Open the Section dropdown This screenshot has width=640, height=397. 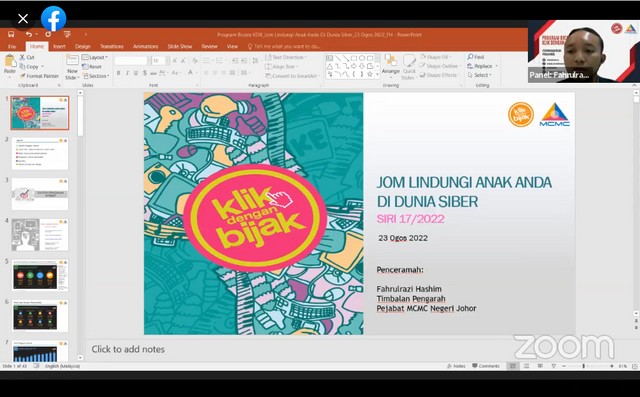[96, 76]
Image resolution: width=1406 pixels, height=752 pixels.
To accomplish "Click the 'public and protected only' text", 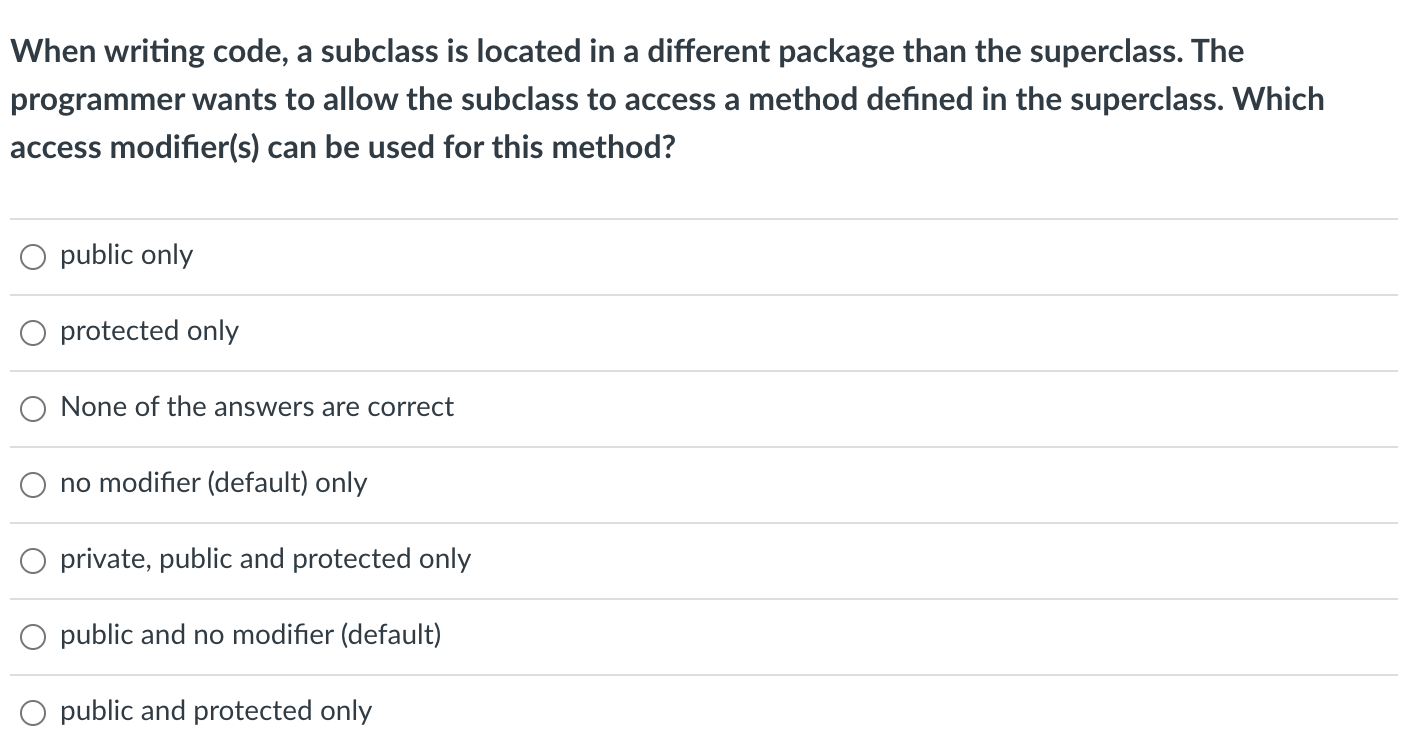I will (x=215, y=711).
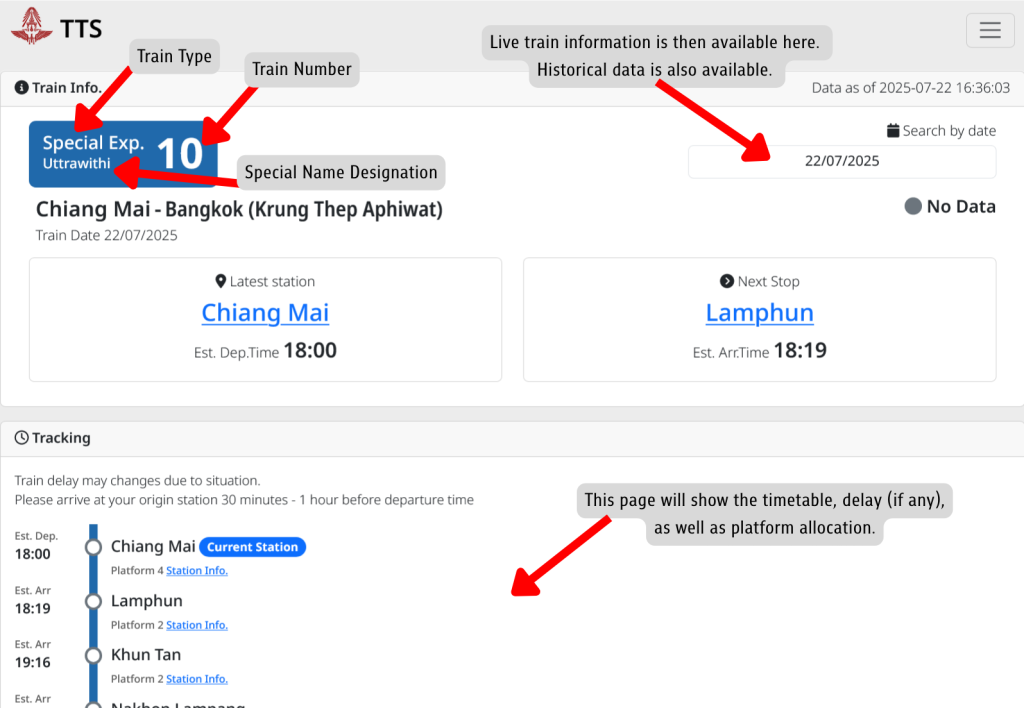Open the Lamphun next stop link
1024x708 pixels.
tap(759, 313)
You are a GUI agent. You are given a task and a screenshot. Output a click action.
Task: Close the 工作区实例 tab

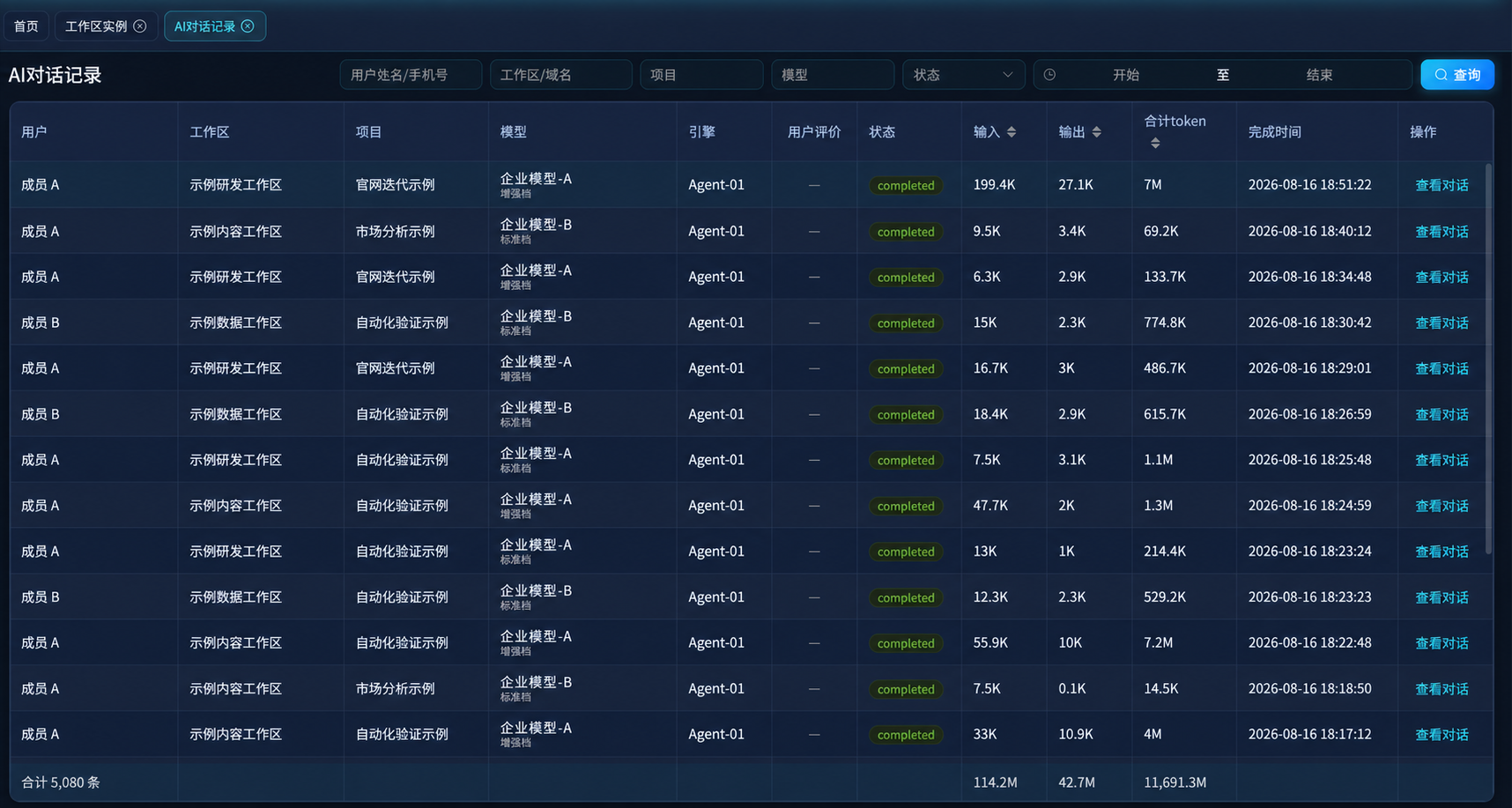[140, 26]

-------

What you have to do:
Print the lines from the one containing "You are a GUI" through the end of the items, keeping both ends, and leave the pictures out.

Worked answer:
You are a GUI agent. You are given a task and a screenshot. Output a click action.
Task: Close the 工作区实例 tab

[140, 26]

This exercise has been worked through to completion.